Oooh, matron! Anyway..more highlights: many of them musical: La Bomba de Tiempo, a stunning improvised percussion group that turn Konex (an arty gig venue) into a heaving festival every Monday night with their intricate, danceable rhythms enhanced with thumb-piano, trumpet and bass guitar. A neo-tango band, Orquestra Tipica Fernandez Fierro, who turn bandoneons (those big accordions) into something cooler and sexier than a Fender Stratocaster. Oh and we had tango lessons at a milonga where I became a graceful dancer (until my dance partner slapped me and I woke up).

A walking tour of the city with a couple of local students helped us to understand some of the political history of this place. After the tour we saw the “madres” of the political dissidents who were “disappeared” by the military fascists of the seventies march around Plaza de Mayo and, although it feels voyeuristic to be a tourist watching this display of public grief and defiance, it was incredibly powerful to hear the names of the dead read out in a roll-call and to hear the crowd shout “Presente”.

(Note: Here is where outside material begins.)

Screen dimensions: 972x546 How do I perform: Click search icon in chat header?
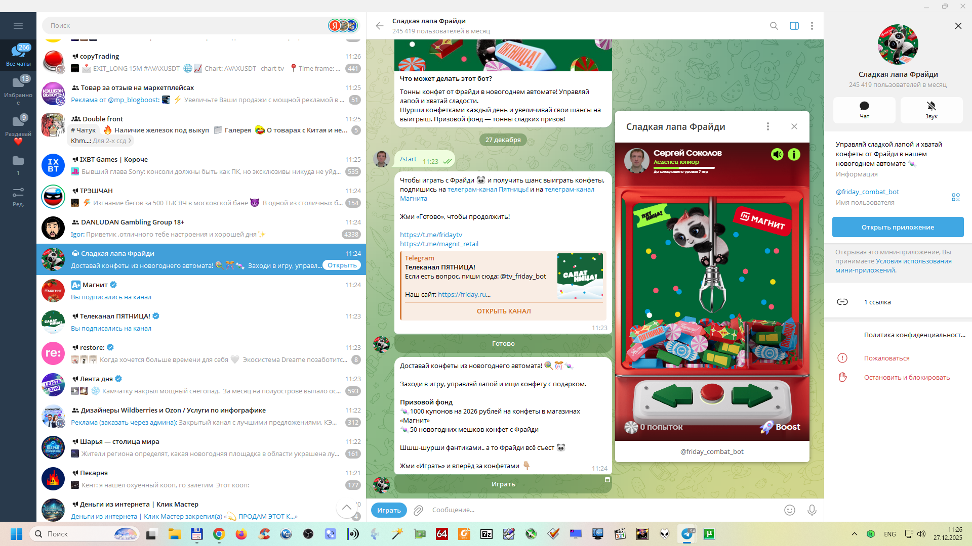(774, 26)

So, yeah, the city worked its charm on us and we stayed an extra week to attend intensive Spanish classes which have enabled us, at least, to say “Mas despacio” (“more slowly”) when people speak to us. I should point out here that our stay in Buenos Aires wouldn’t have been half as much fun if we hadn’t enjoyed the hospitality and advice of Clemmy and Ed (as well as Emma). Cheers.

After two weeks we went by train to the Tigre delta where we spent a night with two other guests in the biggest emptiest hostel in the world (like the setting for a low-budget version of “The Shining”). Then across the Rio Plata to Uruguay. I’m writing this six days later on the boat back and I can’t say that I got much of a sense of what makes Uruguay distinct. We spent two nights each in Colonia del Sacramente, a historically significant town which bore the brunt of struggles between Brasil and Argentina, the local big boys. We bumped into Nicole, a lovely Spanish student from our classes in Bs As, and her friend, Alyona, there so we spent the day disturbing the town’s peace by riding around in a hired golf buggy and a go-kart. That night we had a meal in a restaurant where the free entertainment was a couple of local guys playing “flamenco-fusion” on their Spanish guitars. Sounds cheesy but they were brilliant.

Then, we headed east to the Atlantic coast to Punte del Diablo, a kind of surfers shanty-resort where we let our hair grow for a couple of nights and hugged some ombue trees unique to the area before heading back to Montevideo. Montevideo seems to be a lively city in the daytime during the working week. We, however, visited on the weekend. We met some really nice people there though, and Uruguyans seem as friendly as Argentines and maybe a bit more chilled.

Our return to Argentina took us on an overnight bus from Buenos Aires to Cordoba, a city full of bookshops, bars and universities. The first things we had heard about travelling in Argentina invariably referred to the quality of the buses. We had been told of seats that folded back to become beds, TVs, free wine, meals and even whisky. In my mind (always a bit susceptible to fanciful exaggeration), Argentine coaches had become palaces of the highway, mobile Hiltons complete with a bottle of Bollinger on departure. Sadly, reality rarely lives up to expectations and I was disappointed that the stewardess didn’t even offer a footrub, let alone the full body massage I was anticipating.

Cordoba was pretty but it was hot and we realised that what we were missing was countryside, so we came here to a tiny pretty town of Mina Clavero in the Traslasierras region south of the city. Here, we’ve been forced to improve our pidgin Spanish and relax in the sun by a river. Tonight, we’re on the night bus to Mendoza, wine country.